Un jeune homme de 17 ans a été inculpé du meurtre d'un policier catholique, tué par balle le 9 mars en Irlande du Nord, a annoncé lundi une porte-parole de la police de Belfast.

AGENCE FRANCE-PRESSE

«Un jeune homme de 17 ans a été inculpé du meurtre de l'agent de police Stephen Carroll, de détention d'arme à feu avec l'intention d'attenter à la vie, d'appartenance à une organisation interdite, à savoir l'IRA-Continuité, et de collecte d'informations pouvant être utiles à des terroristes», a déclaré la porte-parole.

Stephen Carroll, un policier catholique de 48 ans, a été tué par balle le 9 mars, à Craigavon, un bastion républicain situé au sud-ouest de Belfast.

Ce meurtre avait été revendiqué par l'IRA-Continuité, un groupuscule dissident de l'Armée républicaine irlandaise (IRA) opposé au processus de paix.

Le jeune homme, dont le nom ne peut être publié pour des raisons légales, comparaîtra mardi devant un juge, a précisé la porte-parole.
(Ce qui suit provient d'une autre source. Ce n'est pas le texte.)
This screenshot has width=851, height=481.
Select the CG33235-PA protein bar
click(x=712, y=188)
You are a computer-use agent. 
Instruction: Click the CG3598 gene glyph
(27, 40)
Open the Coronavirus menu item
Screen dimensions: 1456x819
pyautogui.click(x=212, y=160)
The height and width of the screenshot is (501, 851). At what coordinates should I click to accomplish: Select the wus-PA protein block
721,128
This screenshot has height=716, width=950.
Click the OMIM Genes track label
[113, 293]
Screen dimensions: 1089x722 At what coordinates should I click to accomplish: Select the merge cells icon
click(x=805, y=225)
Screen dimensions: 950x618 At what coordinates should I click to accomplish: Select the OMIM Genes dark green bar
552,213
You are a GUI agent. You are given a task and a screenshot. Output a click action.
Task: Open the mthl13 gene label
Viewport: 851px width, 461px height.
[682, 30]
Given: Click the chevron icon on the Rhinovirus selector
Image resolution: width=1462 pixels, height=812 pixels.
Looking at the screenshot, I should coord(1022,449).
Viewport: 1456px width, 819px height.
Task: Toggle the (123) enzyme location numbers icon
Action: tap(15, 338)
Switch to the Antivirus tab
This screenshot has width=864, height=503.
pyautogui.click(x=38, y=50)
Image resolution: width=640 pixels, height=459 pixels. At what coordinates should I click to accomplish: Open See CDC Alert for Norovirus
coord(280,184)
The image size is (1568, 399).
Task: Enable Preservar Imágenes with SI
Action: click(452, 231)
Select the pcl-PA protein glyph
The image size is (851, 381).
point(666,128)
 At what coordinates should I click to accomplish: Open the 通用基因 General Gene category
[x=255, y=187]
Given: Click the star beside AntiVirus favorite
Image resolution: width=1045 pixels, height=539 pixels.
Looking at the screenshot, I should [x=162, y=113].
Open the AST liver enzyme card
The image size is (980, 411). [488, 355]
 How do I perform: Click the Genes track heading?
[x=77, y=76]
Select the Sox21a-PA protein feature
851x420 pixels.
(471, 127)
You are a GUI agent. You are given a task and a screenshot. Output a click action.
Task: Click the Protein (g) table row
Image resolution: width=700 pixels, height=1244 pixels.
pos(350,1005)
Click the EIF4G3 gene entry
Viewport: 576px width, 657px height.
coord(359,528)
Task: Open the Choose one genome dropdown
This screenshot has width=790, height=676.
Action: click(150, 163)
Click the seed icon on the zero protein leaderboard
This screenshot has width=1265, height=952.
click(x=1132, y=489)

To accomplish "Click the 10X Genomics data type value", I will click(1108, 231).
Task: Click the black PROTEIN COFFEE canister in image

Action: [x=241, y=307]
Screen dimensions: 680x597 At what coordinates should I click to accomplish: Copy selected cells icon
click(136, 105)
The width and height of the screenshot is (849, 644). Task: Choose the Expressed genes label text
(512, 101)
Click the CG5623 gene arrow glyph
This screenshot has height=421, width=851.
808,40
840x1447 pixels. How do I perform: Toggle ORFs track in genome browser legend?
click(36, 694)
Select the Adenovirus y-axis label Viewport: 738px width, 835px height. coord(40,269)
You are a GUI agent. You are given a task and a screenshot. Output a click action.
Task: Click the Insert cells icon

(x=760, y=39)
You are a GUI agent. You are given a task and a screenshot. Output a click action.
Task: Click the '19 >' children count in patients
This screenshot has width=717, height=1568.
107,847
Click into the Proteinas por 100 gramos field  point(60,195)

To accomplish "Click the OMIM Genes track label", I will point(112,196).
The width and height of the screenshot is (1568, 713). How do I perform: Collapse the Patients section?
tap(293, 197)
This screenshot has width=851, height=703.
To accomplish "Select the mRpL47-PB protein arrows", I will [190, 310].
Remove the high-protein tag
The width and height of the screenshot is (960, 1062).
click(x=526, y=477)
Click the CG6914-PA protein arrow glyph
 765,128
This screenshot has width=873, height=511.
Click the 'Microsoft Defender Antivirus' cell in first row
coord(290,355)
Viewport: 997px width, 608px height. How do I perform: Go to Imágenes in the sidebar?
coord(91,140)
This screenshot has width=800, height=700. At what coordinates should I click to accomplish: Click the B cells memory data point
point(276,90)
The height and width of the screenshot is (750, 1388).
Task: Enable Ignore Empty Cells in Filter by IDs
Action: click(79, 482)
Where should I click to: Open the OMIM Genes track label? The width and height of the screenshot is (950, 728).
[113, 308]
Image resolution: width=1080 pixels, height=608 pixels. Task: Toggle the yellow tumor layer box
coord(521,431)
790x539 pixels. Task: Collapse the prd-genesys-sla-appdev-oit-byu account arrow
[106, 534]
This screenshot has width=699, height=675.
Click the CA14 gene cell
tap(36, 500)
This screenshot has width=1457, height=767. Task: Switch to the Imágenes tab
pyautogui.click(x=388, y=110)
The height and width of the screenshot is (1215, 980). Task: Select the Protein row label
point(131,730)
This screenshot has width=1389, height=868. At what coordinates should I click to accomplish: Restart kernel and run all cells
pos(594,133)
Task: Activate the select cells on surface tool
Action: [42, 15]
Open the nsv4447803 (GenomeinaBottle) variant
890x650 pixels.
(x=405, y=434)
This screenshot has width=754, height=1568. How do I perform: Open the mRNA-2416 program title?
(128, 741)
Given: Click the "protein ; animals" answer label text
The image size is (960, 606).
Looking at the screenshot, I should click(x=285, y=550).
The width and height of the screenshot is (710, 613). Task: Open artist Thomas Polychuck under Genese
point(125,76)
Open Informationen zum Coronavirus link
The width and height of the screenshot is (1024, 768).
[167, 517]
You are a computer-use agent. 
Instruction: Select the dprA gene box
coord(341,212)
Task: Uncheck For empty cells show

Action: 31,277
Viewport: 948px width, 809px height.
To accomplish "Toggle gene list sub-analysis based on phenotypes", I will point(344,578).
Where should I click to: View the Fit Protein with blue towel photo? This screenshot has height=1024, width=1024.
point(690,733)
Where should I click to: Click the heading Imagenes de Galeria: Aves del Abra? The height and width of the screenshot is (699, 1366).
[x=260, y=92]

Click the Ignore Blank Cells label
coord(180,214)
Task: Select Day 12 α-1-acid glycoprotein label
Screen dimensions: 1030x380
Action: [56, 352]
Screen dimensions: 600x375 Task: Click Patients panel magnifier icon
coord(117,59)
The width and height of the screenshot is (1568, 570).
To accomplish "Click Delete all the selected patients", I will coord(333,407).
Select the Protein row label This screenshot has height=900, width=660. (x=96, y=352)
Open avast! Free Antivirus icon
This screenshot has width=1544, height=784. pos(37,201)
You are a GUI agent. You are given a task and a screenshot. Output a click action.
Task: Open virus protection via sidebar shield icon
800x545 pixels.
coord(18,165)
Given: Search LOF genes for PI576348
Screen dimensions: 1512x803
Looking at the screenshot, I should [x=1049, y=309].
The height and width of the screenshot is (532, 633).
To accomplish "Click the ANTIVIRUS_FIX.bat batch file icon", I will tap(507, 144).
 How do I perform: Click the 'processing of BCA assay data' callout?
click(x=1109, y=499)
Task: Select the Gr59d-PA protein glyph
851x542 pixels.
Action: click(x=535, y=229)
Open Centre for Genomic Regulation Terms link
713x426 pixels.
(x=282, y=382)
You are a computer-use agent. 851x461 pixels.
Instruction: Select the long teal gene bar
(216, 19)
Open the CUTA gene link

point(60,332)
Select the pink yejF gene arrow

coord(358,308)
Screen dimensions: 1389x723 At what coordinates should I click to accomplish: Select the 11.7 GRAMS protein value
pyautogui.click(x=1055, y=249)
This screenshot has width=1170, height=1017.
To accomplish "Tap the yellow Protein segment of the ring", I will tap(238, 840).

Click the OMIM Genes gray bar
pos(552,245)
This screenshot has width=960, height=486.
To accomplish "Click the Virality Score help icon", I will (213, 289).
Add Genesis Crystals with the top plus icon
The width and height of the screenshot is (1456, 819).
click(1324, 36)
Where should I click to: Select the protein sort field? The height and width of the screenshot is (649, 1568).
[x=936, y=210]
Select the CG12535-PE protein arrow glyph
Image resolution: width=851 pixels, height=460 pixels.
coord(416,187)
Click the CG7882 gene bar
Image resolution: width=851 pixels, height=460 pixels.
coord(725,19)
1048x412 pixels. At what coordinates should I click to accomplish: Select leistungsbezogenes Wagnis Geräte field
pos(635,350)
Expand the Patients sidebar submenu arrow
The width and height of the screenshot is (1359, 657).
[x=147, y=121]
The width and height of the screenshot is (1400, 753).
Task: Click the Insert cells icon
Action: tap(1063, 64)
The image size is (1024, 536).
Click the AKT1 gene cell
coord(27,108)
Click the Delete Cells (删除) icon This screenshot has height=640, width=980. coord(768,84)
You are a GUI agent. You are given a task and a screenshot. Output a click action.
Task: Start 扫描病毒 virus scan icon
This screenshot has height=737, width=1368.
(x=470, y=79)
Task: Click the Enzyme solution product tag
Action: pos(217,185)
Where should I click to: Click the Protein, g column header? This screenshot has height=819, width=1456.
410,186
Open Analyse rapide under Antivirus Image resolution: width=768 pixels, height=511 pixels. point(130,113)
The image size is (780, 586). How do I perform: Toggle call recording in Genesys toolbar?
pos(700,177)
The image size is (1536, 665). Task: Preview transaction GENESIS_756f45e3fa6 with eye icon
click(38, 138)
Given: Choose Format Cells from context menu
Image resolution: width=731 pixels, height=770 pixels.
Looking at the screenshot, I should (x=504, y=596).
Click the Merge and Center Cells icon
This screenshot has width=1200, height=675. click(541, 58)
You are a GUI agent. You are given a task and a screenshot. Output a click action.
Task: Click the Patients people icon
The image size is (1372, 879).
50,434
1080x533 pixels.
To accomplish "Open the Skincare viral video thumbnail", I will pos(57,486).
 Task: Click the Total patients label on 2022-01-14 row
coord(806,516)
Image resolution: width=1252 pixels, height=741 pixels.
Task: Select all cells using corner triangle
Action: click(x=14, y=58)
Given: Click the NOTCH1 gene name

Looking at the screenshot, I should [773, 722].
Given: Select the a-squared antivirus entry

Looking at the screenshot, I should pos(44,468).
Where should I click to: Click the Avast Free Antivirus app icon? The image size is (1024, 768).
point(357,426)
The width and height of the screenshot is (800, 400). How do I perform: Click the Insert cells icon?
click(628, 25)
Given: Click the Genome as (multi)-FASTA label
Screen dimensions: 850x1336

Sept personnes avaient été initialement arrêtées dans cette affaire, mais deux ont été relâchées lundi sans être inculpés.

Ce meurtre, le premier d'un membre des forces de sécurité depuis plus de 10 ans dans la province sous domination britannique, était intervenu deux jours après le meurtre de deux soldats britanniques devant leur caserne d'Antrim, au nord-ouest de Belfast.

Ce double assassinat avait été revendiqué par un autre groupuscule républicain dissident, l'IRA-Véritable, également opposé au processus de paix.

Cette série de meurtres avait suscité des inquiétudes sur une reprise du conflit qui a pris fin en 1998 en Irlande du Nord, où les ennemis d'hier, républicains catholiques et unionistes protestants, gouvernent ensemble.

Quatre personnes ont été arrêtées dans le cadre de l'assassinat des deux soldats.

Plus de 3.500 personnes ont perdu la vie au cours des 30 ans de conflit en Irlande du Nord, qui a pris fin avec les «accords du Vendredi Saint» en 1998. L'IRA, principal groupe armé catholique, a déposé les armes, mais plusieurs factions des deux bords s'opposent aux accords de paix.

La Commission indépendante de contrôle (IMC), qui produit des rapports réguliers sur l'activité paramilitaire, unioniste comme républicaine, avait noté dans son dernier rapport une recrudescence de l'activité des dissidents républicains de l'IRA-Véritable et de l'IRA-Continuité.

Le chef de la police de la province, Hugh Orde, a estimé que le nombre de dissidents opposés au processus de paix était relativement faible, mais qu'ils étaient néanmoins dangereux.

«On estime leur nombre à environ 300 sur une population d'1,75 million de personnes. Ils sont aussi très dangereux, comme n'importe quel animal acculé et à l'agonie», a-t-il estimé après les assassinats.